Try and make it a project that is somewhat expandable, and if you can get away with it, has an imprecise specification. Your fellow student's project is a bit all or nothing, nice to have a project that'll get you partial credit even if you don't get it all done, and extra credit if you over achieve. For example, a greenhouse control system: my dad has a domestic greenhouse that he wants to get temperature data from so he can judge when seeds in the greenhouse are safe from frost. This piece alone has gone through wifi shield and now x-bee to transmit the data and a LAMP server to store/present it. Humidity was the obvious next step, but then you can add control of fans, shades, water sprayers, window openers. Try auto watering, measuring soil dampness. There are plenty of Garduino projects around - in 18 months you could make a pretty complex one.

However, your best bet, as already said is to see if you can find a project that you or someone else needs or is interested in.

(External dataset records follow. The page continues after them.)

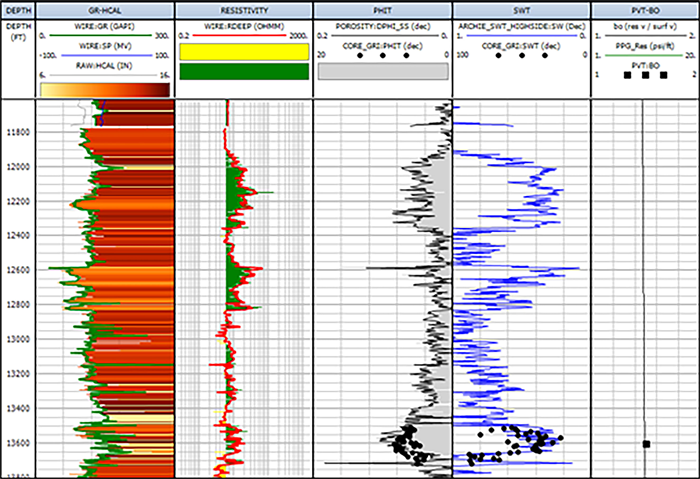The height and width of the screenshot is (479, 700).
Task: Click the PVT:BO square marker legend
Action: pyautogui.click(x=643, y=75)
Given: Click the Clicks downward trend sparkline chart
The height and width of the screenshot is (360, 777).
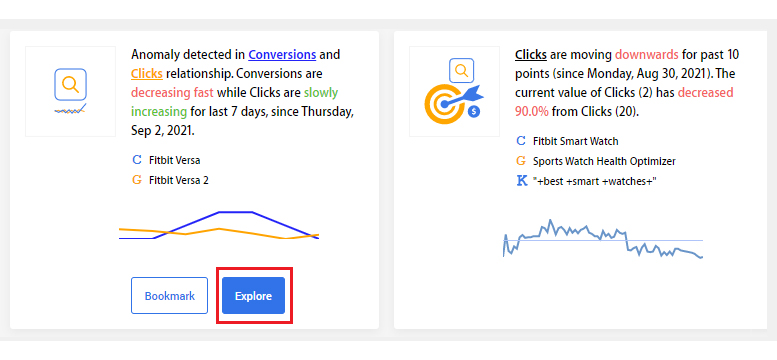Looking at the screenshot, I should (x=603, y=239).
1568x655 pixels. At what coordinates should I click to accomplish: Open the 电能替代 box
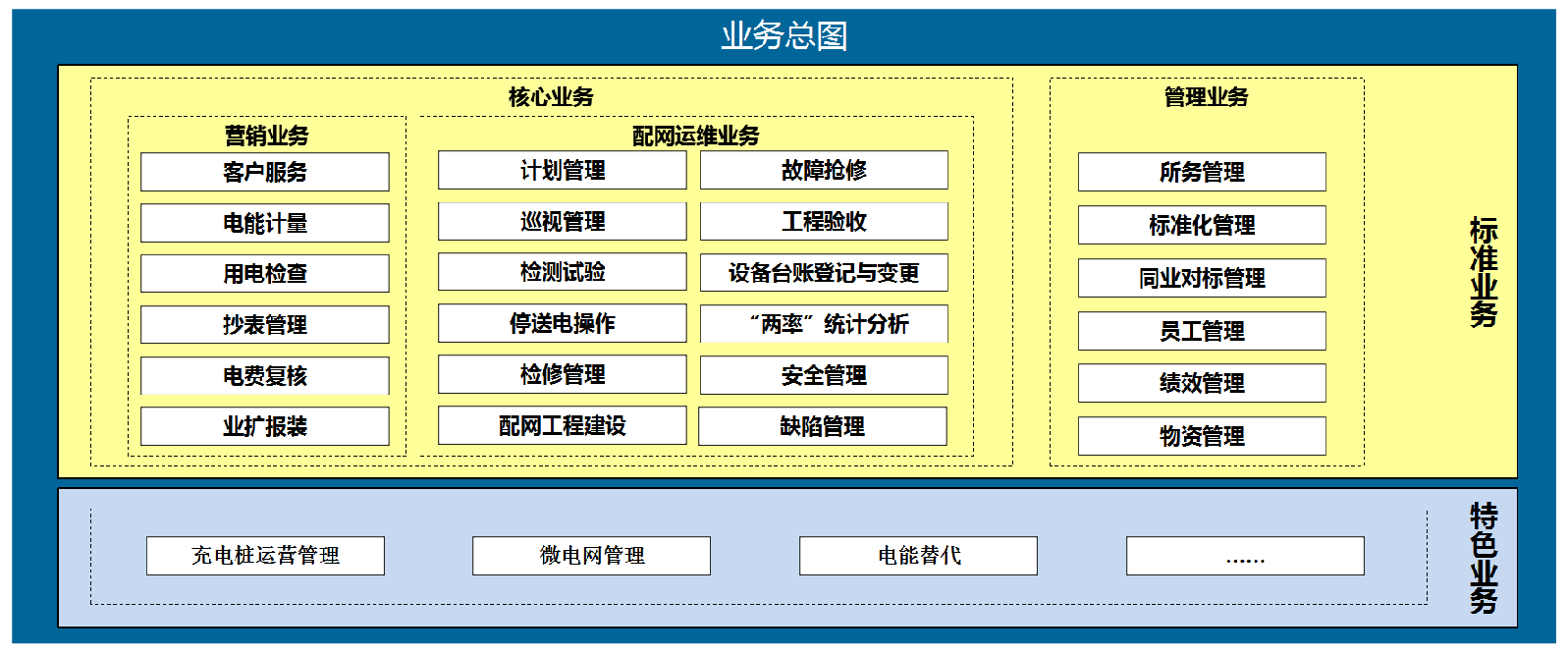pyautogui.click(x=918, y=556)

I would be intrigued to hear more about this Armagnac project

I'm trying to find enough in one place that I can scuba dive in - the quality of light would be amazing, and the photos something to treasure.

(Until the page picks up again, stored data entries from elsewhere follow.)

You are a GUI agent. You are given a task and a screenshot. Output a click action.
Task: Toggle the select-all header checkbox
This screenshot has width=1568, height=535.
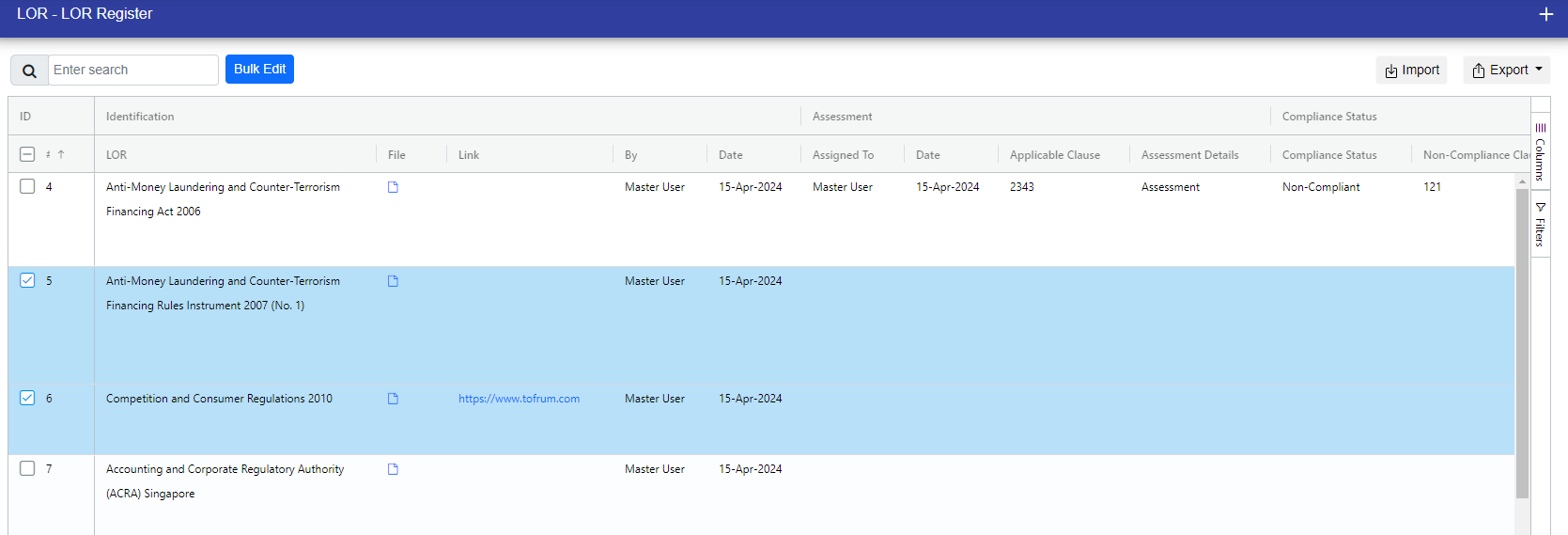[x=27, y=154]
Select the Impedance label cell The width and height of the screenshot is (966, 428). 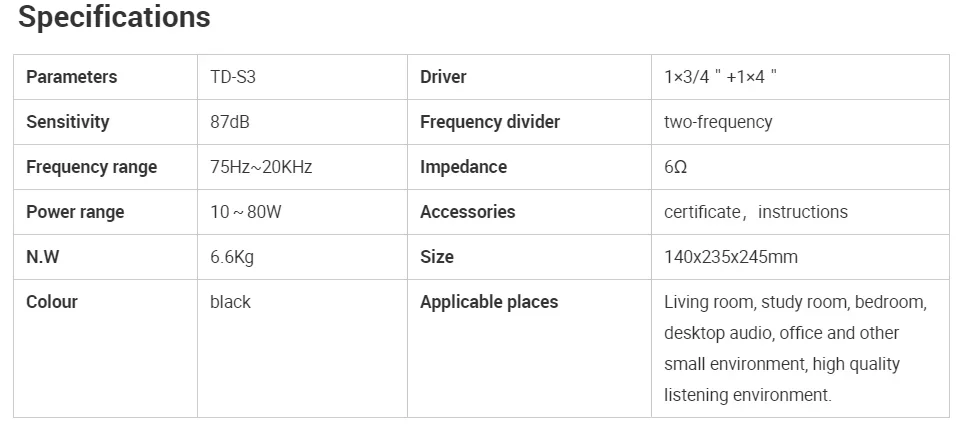tap(463, 167)
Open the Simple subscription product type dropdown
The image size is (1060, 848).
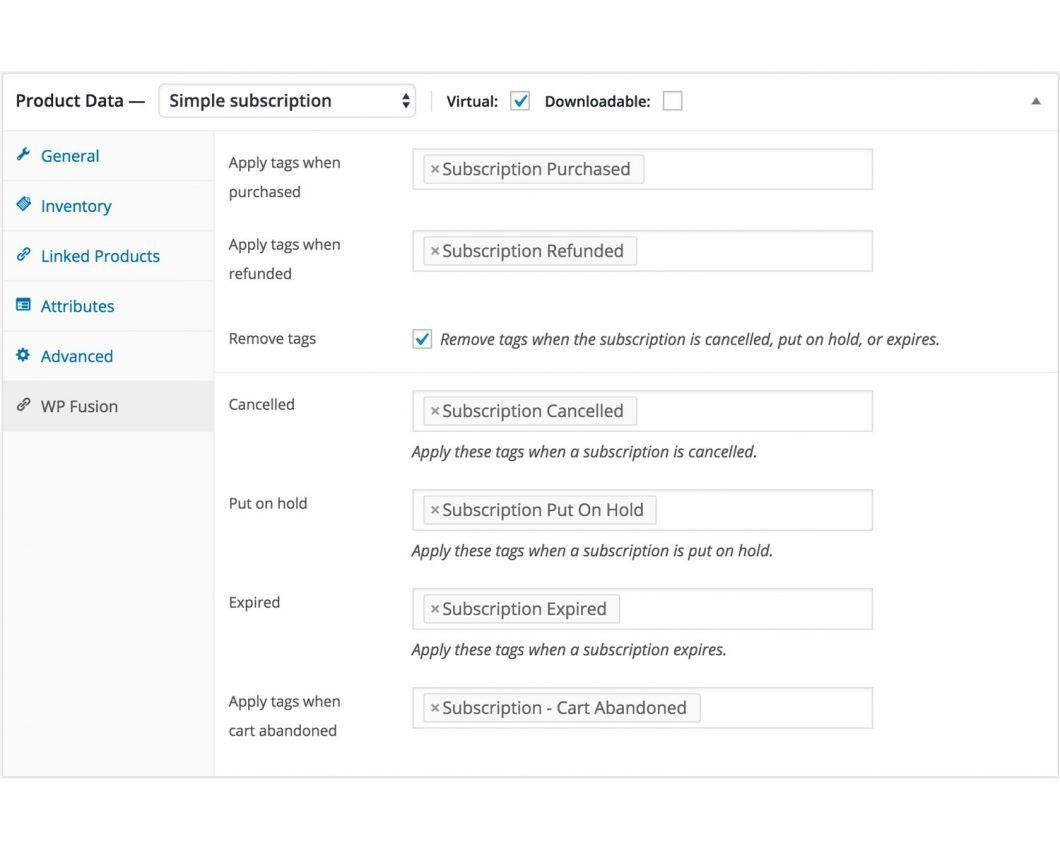click(287, 101)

@Draythomp, any suggestions for a sex & Arduino-project ?

Uh, I could probably go on for about 40 pages with that one. Wow, one that I can actually put on a pubic er, uh public board? How about:

A sensor that you install in a bar stool that senses the temperature of the person sitting there. It would have to be capable of fractional changes and allow for movement of the persons posterior section. It would have to respond very quickly and have some kind of indicator that is discreet but still easily viewed. That way as you use your various lines on the target human you could quickly see the affects. Higher temps and you're working it; lower temps and you struck out.
8)

@karlarabe

A simple movement sketch can be made with the help of a distance sensor that does a 360 degrees sweep (5degr. steps => 72 ints ) by means of a servo. You can measure the distances at 5 different heights (different tilt?) to create a "reference blob" 5x 72 = 360 ints (less than a KB). Then in the next sweep you check all the distances again. If there has been a (substantial) change it will be noticed, so even intruders standing still are caught. Then you will know the spatial direction in which the changes are => then point a webcam.

Problems are plenty of course, how to handle the differences in measurments and position of the sensor, and how to handle that in software.

Note: If you use a MEGA you can increase the resolution as it has more RAM. you can store the reference blob in an external EEPROM once and read from it to compare every sweep. (e.g. an 24LC256 can hold 32KB that is good for 16000 distance measurements. One circle = 360 measurements so there is room for full sweeps at 45 different heights.

You can use less measurements (1000 may be adequate) in the sweeps and if an area looks suspicious do a more detailed "scan" of that area

in the end not using a webcam and try to solve it with an Arduino, a distancesensor (or 4?) 2 servos and an EEPROM might prove more a challenge

my 2 cents,
Rob

The reference blob can be exported to the PC, and every serious delta can be send to the PC to

If you want a project that would produce a useful product, why don't you add to the below open source webcam2000 program such that parameters could be sent to it via a get request, and it would send a serial message to an arduino switch between cams, and then send the frame back to the client. This would make for a webpage based multicam security cam program. Bottom is webcam2000 in operation.

http://www.webcam2000.info/

http://web.comporium.net/~shb/wc2000-PT-script.htm

And I thought I was getting risque with the bar stool........

Thanks for all the replies.

I now have an idea.

Its an automated door unlock system. You send a pass code via text or e-mail to a specific phone/email address. If its correct the door unlocks.
Useful when letting people into your house whist you are away.

Now I want to know if this is even possible? What I would need? And what programming language I need to learn eg. Java, c++, V.B. or whatever.